# Page text

++++++++++

Oireachtas Joint and Select Committees

Tuesday, 10 March 2015

Joint Oireachtas Committee on Environment, Culture and the Gaeltacht

Electoral Commission: Minister for the Environment, Community and Local Government

2:20 pm

Photo of Catherine MurphyCatherine Murphy (Kildare North, Independent)
Link to this: Individually | In context | Oireachtas source

I am very supportive of the establishment of an electoral commission. I take the point as to whether we should be seeking evolution or revolution. It is true that one may achieve revolution by doing things by degrees and producing a revolutionary change over time. That is possibly the way it will go in practical terms. An electoral commission will be an important part of political and institutional reform. We would all start with the electoral register because it is so much the obvious place to start. When domestic rates were in place, there was a direct relationship with voters, with calls being made to their doors on a regular basis. There was a rationale at that time for keeping the register up to date and it was known who was living in all the houses in a particular area. That relationship no longer exists and I doubt it will exist for any service in the future because so much is now done online.

Positioning it with the local authorities might not necessarily lead to the greatest of results. It is the obvious place to put it, particularly in the context of where people are located. Perhaps it might be possible to analyse what happens on a daily basis or in the context of the review of the electoral register. There are different practices in different places. For example, the county in which I live has a very high transient rate because Maynooth College is located there. This might not be the case in other places, which may have more stable populations. Different circumstances may obtain at various locations. I am of the view that a rolling register is absolutely the way to go.

++++++++++

# Data shown
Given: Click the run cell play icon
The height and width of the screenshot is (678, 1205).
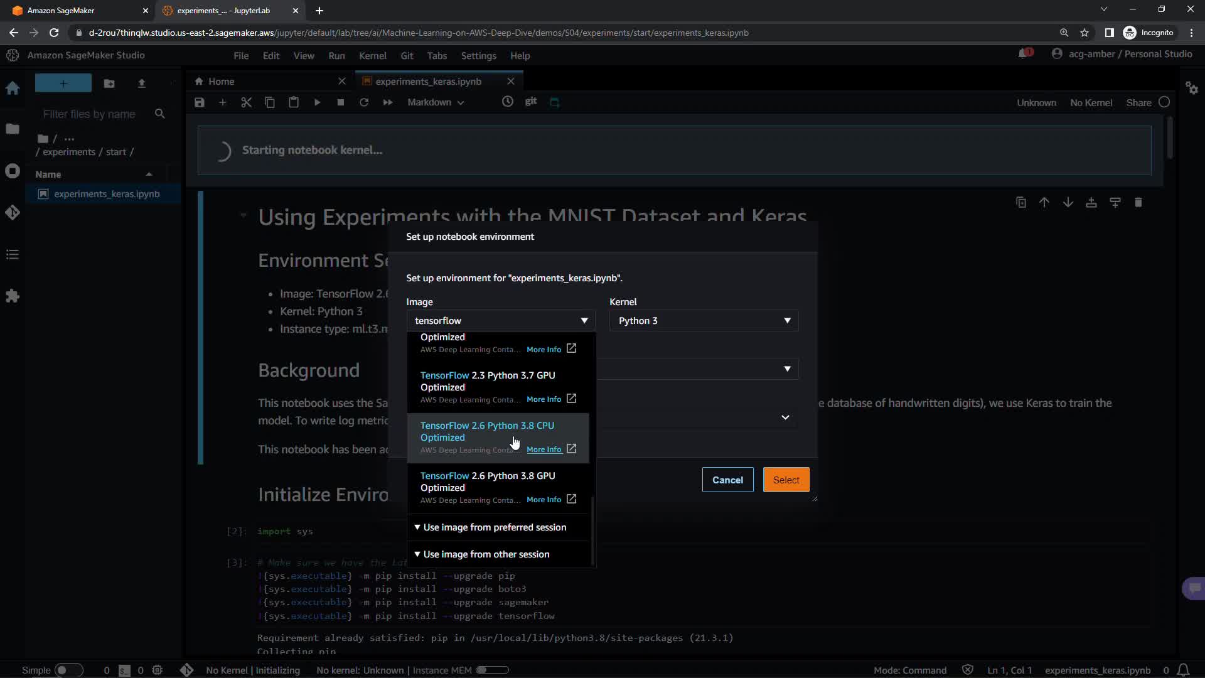Looking at the screenshot, I should 317,102.
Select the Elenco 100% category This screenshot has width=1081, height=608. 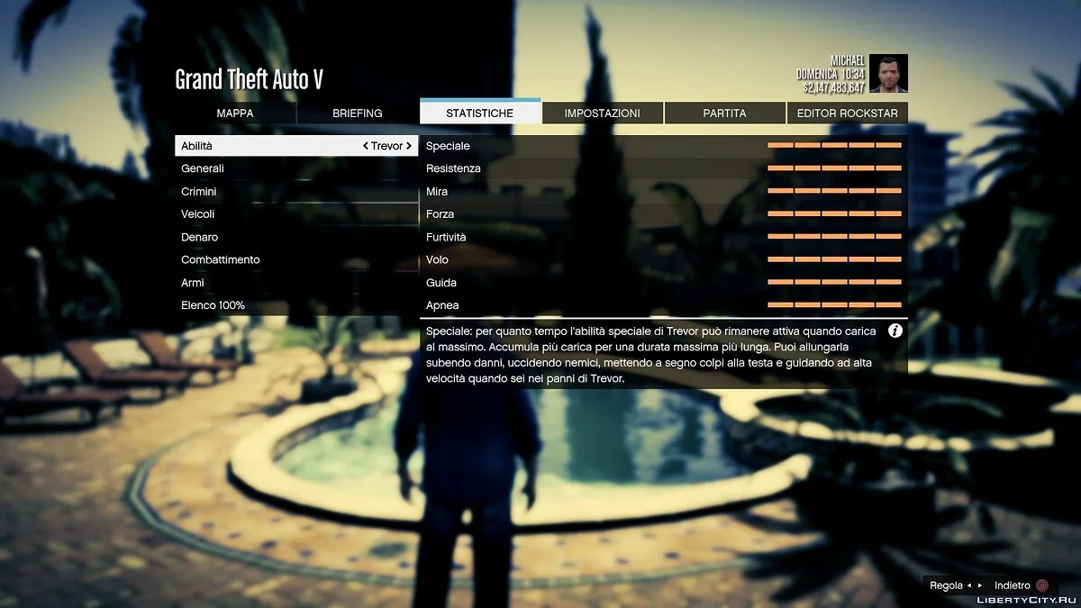coord(213,305)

++++++++++

# Jobs
1. According to the electoral commission debate, why does the speaker's county have a very high transient rate?
2. Please carry on the electoral commission debate from its final sentence.
The material has no connection to the electoral commission debate.

# Answers for the tasks
1. Maynooth College is located there.

2.
People tend to miss cut-off dates. In that context, there could be a great deal more engagement in the context of allowing people to register online. I accept that there is a need to authenticate any information which is provided online but an auditing process could be put in place to facilitate that to which I refer. People now do a great deal more of their business online and I am of the view that real possibilities exist in this regard. I take the point to the effect that it is not necessarily about saving money but rather about doing things differently and achieving better outcomes.

If that which is proposed is going to represent an evolution and if it is going to be done in a sequential way, it would be useful to map out the range it should cover. There is a tendency to tick boxes and to state that something has been done when only 50% of the work has been completed and when there is a need to go significantly further. One of the absolute basic principles of any electoral commission is that it should be independent. Regardless of how it is done, putting in place a rolling register will very much depend on the mechanisms that will be available. Norway has been working on its system for the past 20 years and people there are able to do a great deal online. The collaborative approach taken in Norway has given rise to massive administrative savings. I suspect that we could work towards adopting such a model here. People in Ireland can already access Revenue's online service, which is very good. There are serious possibilities in terms of the online option.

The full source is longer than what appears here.